The flow may flow into the inlet pipe portion of the centrifugal compressor with pre-swirl. In this case, the passage extension portion designed such that the straight line is parallel to the axial direction leads to the increase in pressure loss, and it is thus desirable to incline the straight line as described above along the direction of flow with pre-swirl.
Further, even if the flow flows in the axial direction to the inlet pipe portion of the centrifugal compressor, it may be better to impart pre-swirl to the flow to improve the impeller performance. In this case, if the straight line connecting the leading edge and the trailing edge of the passage extension portion is inclined as described above, the passage extension portion functions as an inlet guide vane, and the flow is deflected by the passage extension portion to have pre-swirl. As a result, it is possible to improve the performance of the impeller.

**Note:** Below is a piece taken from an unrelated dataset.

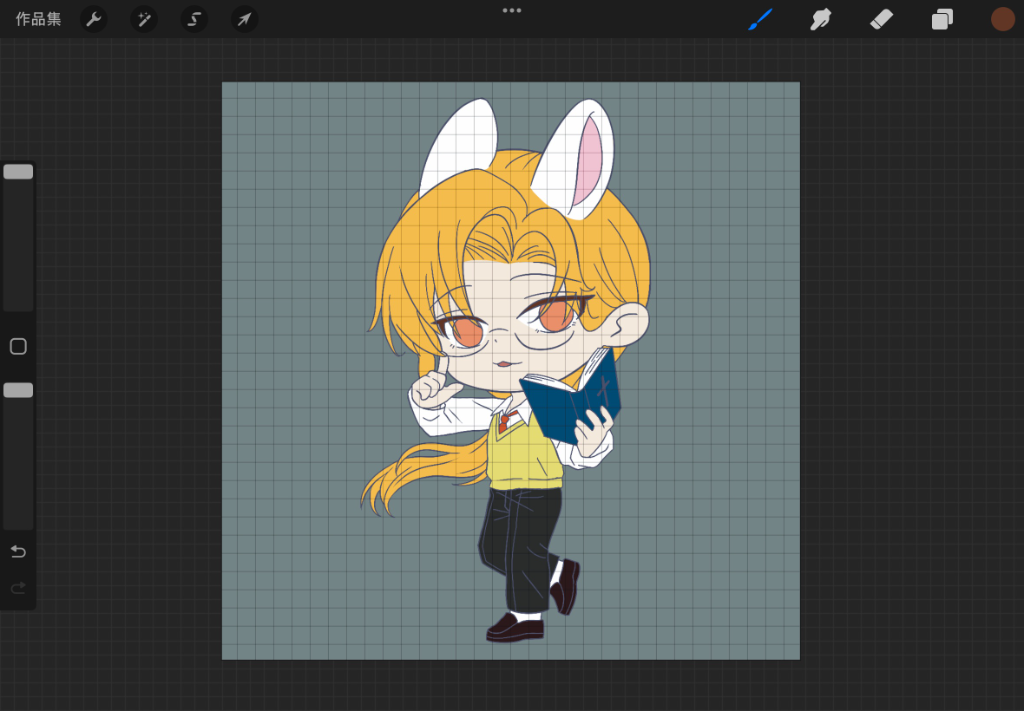Click the brush opacity slider handle

pyautogui.click(x=18, y=390)
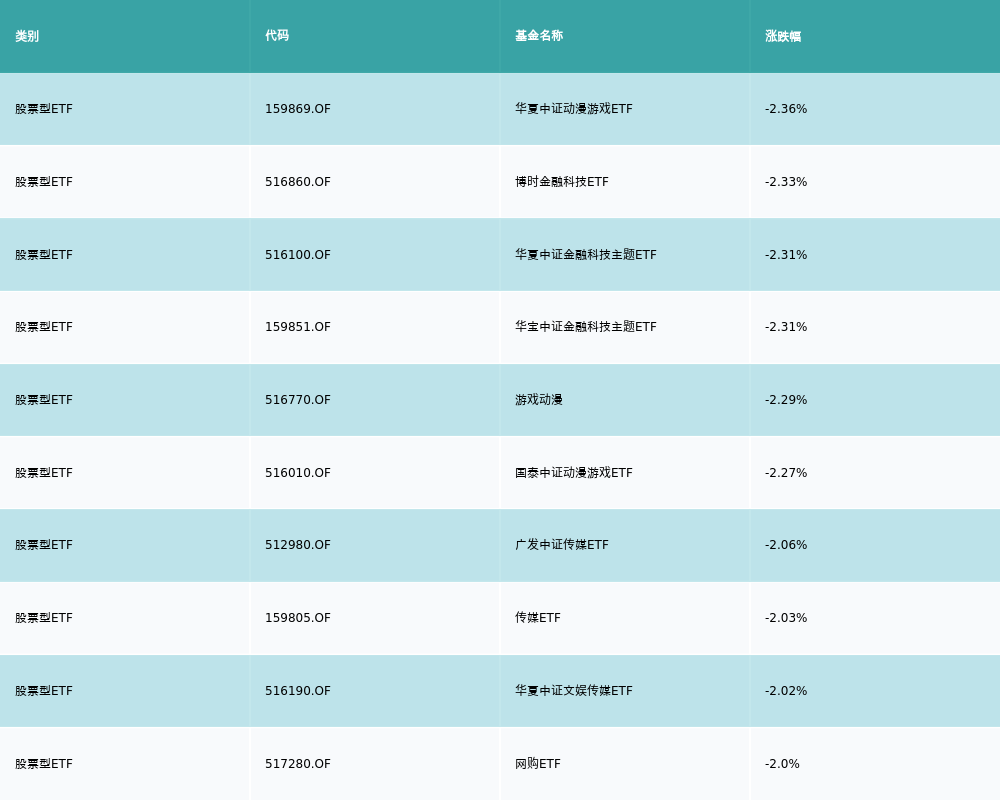The width and height of the screenshot is (1000, 800).
Task: Select fund code 159869.OF
Action: pyautogui.click(x=298, y=109)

(13) In some embodiments, in the centrifugal compressor described in any one of the above (7) to (12), in a cross-section perpendicular to the radial direction, when CL is a center line connecting a leading edge of the passage extension portion and a trailing edge of the passage extension portion and passing through a center position of a thickness of the passage extension portion, an angle between the center line CL and the axial direction at a position of the trailing edge of the passage extension portion is greater than an angle between the center line CL and the axial direction at a position of the leading edge of the passage extension portion.
With the centrifugal compressor described in the above (13), the flow direction (incidence angle) relative to the passage extension portion can be optimized, and pre-swirl can be effectively imparted to the flow in the inlet pipe portion.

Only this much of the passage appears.